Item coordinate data
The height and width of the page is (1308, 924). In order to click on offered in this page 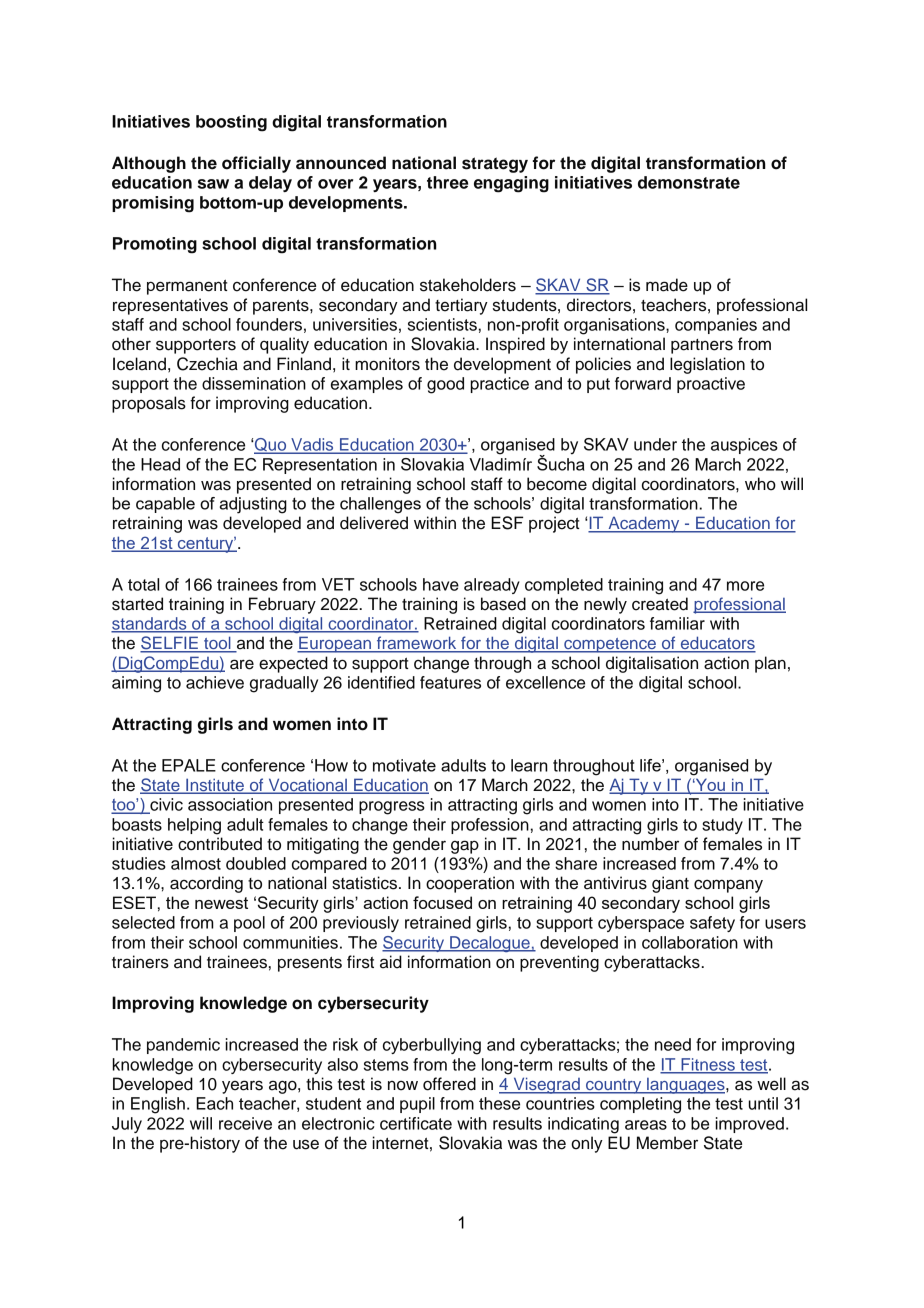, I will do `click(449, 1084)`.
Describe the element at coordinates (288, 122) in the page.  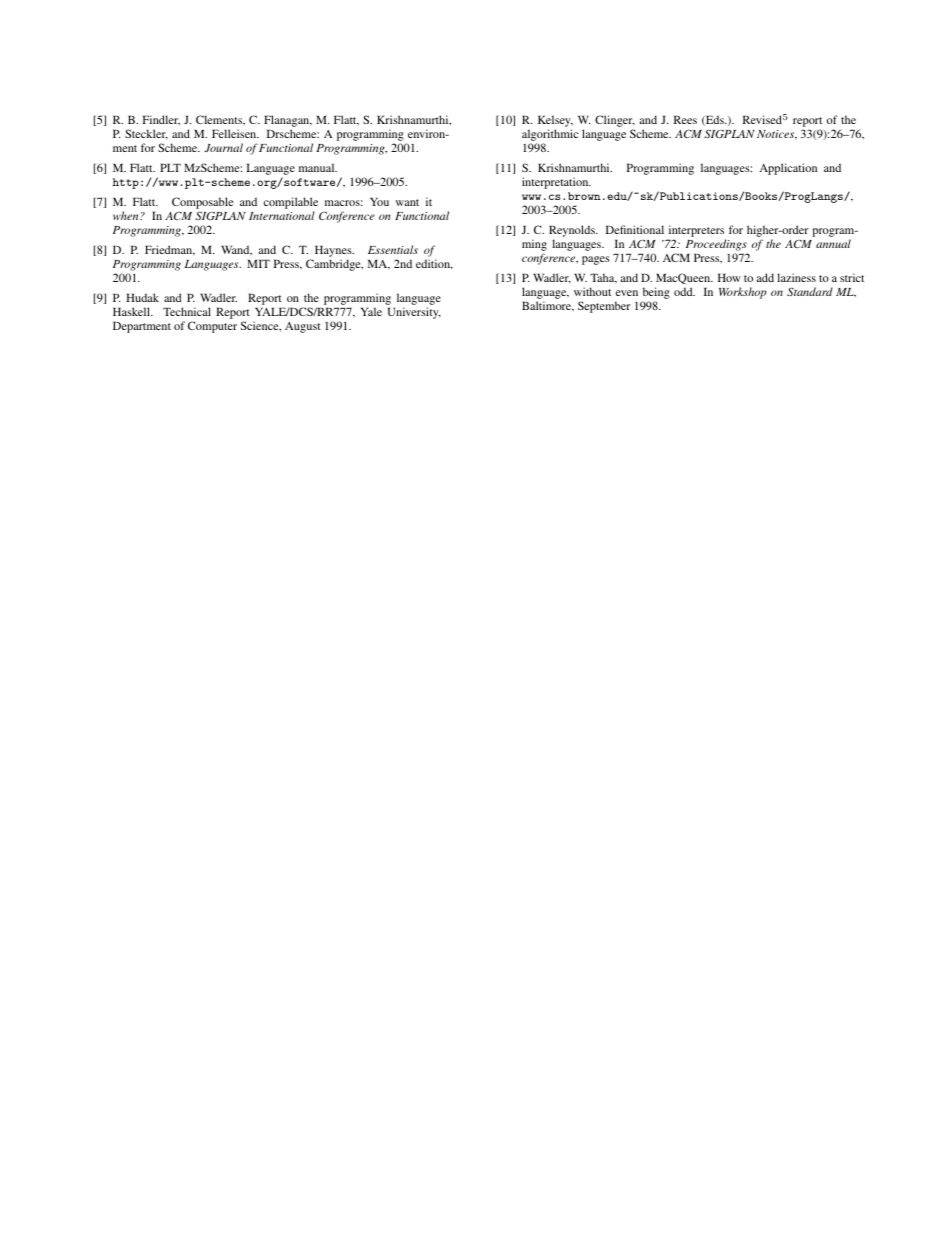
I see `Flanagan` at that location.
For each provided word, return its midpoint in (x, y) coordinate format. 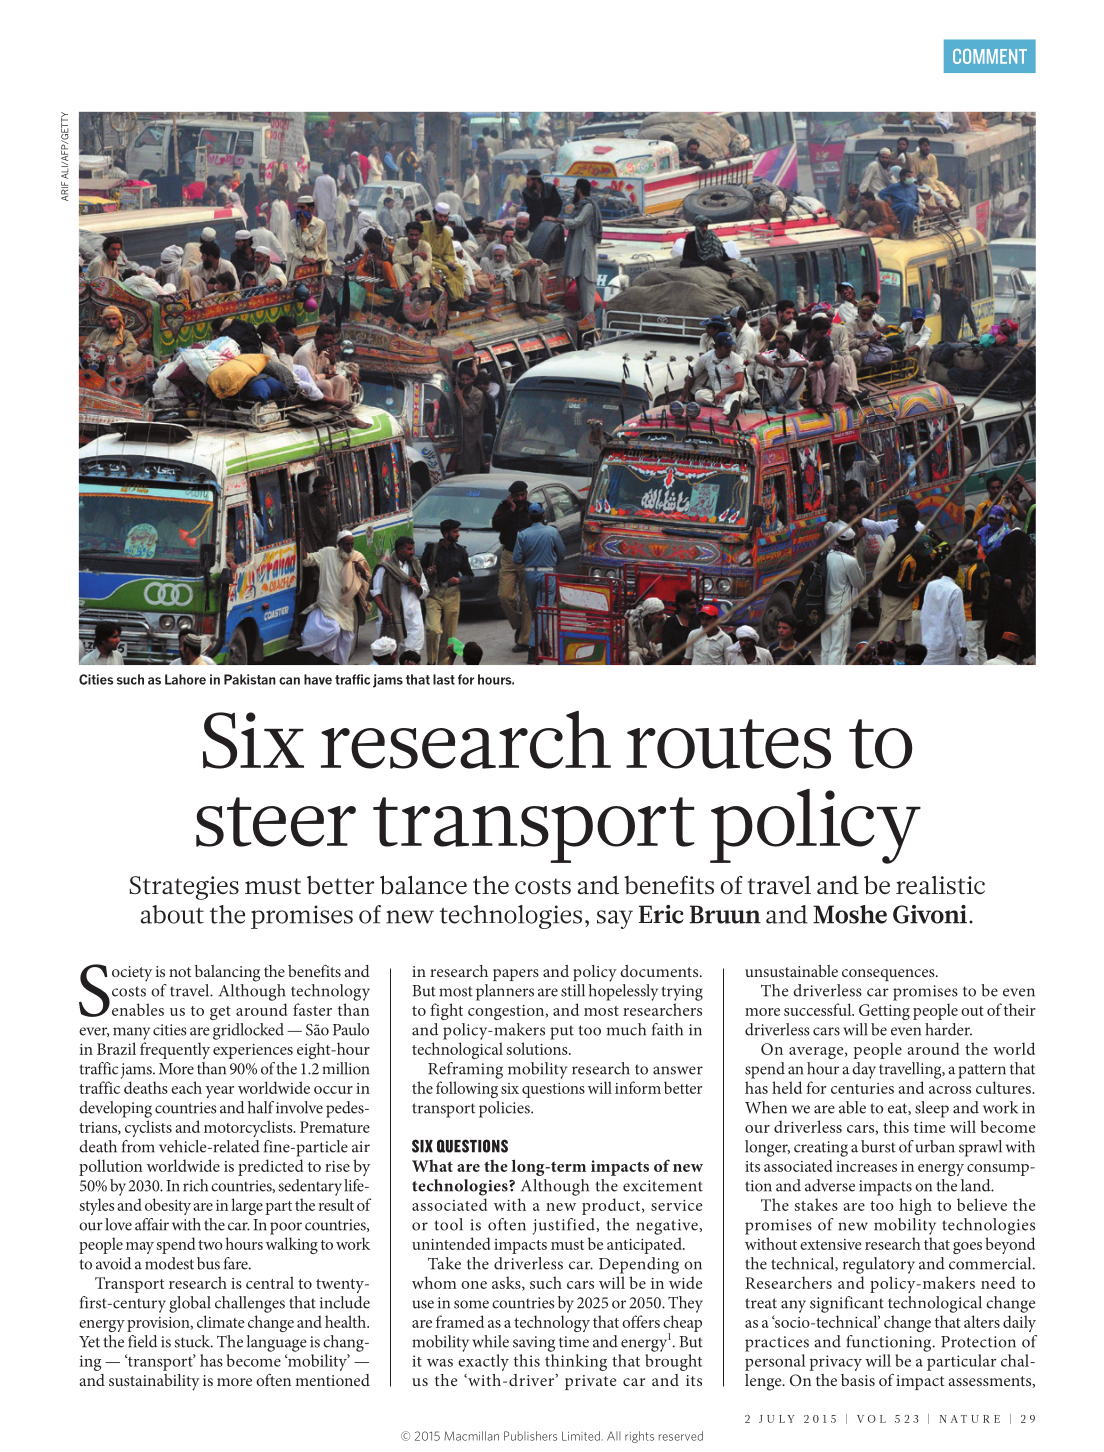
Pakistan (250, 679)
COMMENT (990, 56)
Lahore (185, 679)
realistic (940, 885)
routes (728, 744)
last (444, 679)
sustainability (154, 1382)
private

» What is required
Turn the lines of the material from the line with "Lahore (185, 679)" through the end of the material into a numbered list, skipping any blank lines.

» Problem solution
1. Lahore (185, 679)
2. realistic (940, 885)
3. routes (728, 744)
4. last (444, 679)
5. sustainability (154, 1382)
6. private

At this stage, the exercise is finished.